Si on peut faire remonter l’apparition de l’humanité sur terre à il y a environ 2,5 millions d’années, avec le genre homo, la question de l’émergence d’un langage articulé reste toujours entière. Les propositions pour dater de ce phénomène demeurent très larges, et s’étendent de -350 000 ans (soit dès l’apparition d’homo sapiens), à des période plus tardives (-100 000 ans et après). La capacité humaine à communiquer via des vocalisations complexes repose en effet à la fois sur des évolutions anatomiques, mais aussi sur des capacités cognitives et sur la socialisation des individus.

Et bien sûr, comme pour beaucoup d’autres compétences humaines, les scientifiques se sont attelé·e·s à identifier les protéines impliquées dans ce phénomène. L’une des premières usual suspects se nomme FOXP2 (pour Forkhead box protein P2). Il s’agit d’un facteur de transcription, soit une protéine qui va se lier à l’ADN pour réguler l’expression d’un gène. On rencontre FOXP2 chez de nombreux vertébrés. Elle va notamment jouer un rôle dans le chant des oiseaux, ou encore l’écholocation des chauves-souris, et chez les humains, les mutations de FOXP2 peuvent aboutir à des troubles du langage. Il s’agit d’une protéine très conservée chez les mammifères. Ainsi, la version humaine de FOXP2 ne diffère de celle des primates non-humains que par deux petites mutations (T303N et N325S), et en 2007, plusieurs équipes de recherche européennes ont montré que ce variant de FOXP2 était également présent chez Néandertal. Notre lointain cousin, qui possédait par ailleurs l’anatomie nécessaire, aurait donc pu faire usage de la parole, mais on ignore toujours si cela fut le cas.

FOXP2 (en vert) dans le rôle de Brunhilde, en interaction avec un double brin d’ADN (en magenta) (pdb 2a07).

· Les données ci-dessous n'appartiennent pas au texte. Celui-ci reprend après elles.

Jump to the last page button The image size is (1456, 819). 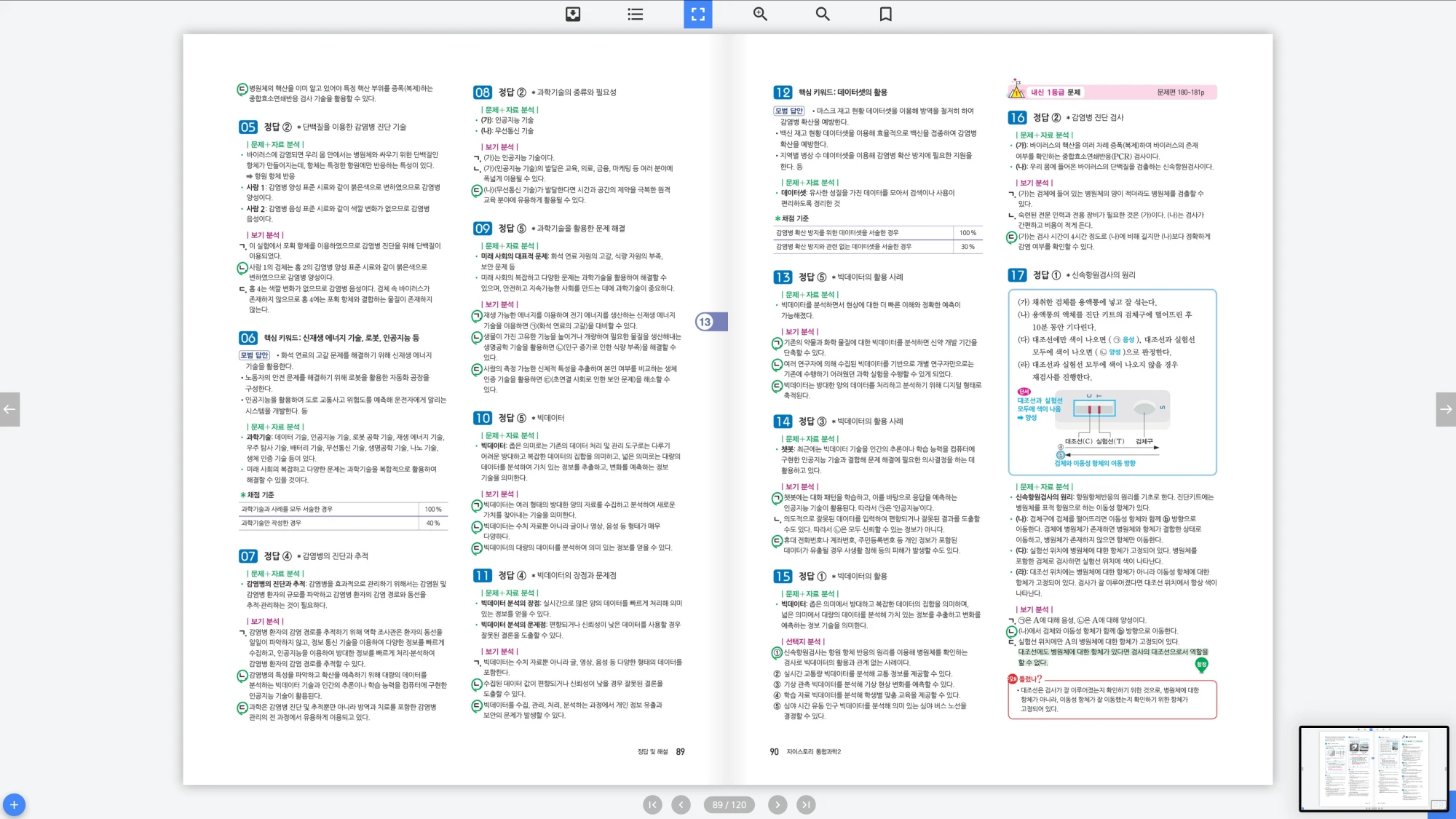pyautogui.click(x=806, y=804)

Une seconde protéine associée au développement du langage est arrivée récemment sur le devant de la scène. NOVA1 est responsable de l’épissage des ARN, une étape de découpage/ligature des ARN produits lors de la transcription, qui va aboutir à la formation des ARN messagers qui vont quitter le noyau cellulaire pour le cytoplasme et leur traduction par le ribosome. NOVA1 est exprimée dans le système nerveux central, et on la rencontre notamment chez les souris et les humains, où elle est indispensable à un développement neuromusculaire normal. Tout comme FOXP2, la séquence de NOVA1 est particulièrement bien conservée, et le variant humain de cette protéine se caractérise par une unique mutation (I197V). Mais contrairement à FOXP2, les analyses de génome ont montré que cette mutation n’était pas présente, ni chez Néandertal, ni chez les Denisoviens (une autre branche de cousins se sapiens désormais éteinte). Dans le cadre d’une étude parue cette année, des équipes américaines ont introduit le variant humanisé (avec la mutation I197V) de NOVA1 chez des souris. Si à l’échelle moléculaire ce variant semble toujours se lier correctement à l’ARN, les souris porteuses du mutant présentent des vocalisations différentes du reste de leurs congénères. Cette découverte ouvre donc de nouvelles perspectives quant à notre compréhension de l’apparition du langage chez sapiens, et quant à la question de savoir si les autres branches de l’humanité étaient également capable de communiquer ainsi.

NOVA1 (en bleu) dans le rôle de Tosca, en interaction avec de l’ADN (en magenta). La mutation I197V caractéristique du variant humain est montrée en orange (pd 2ann).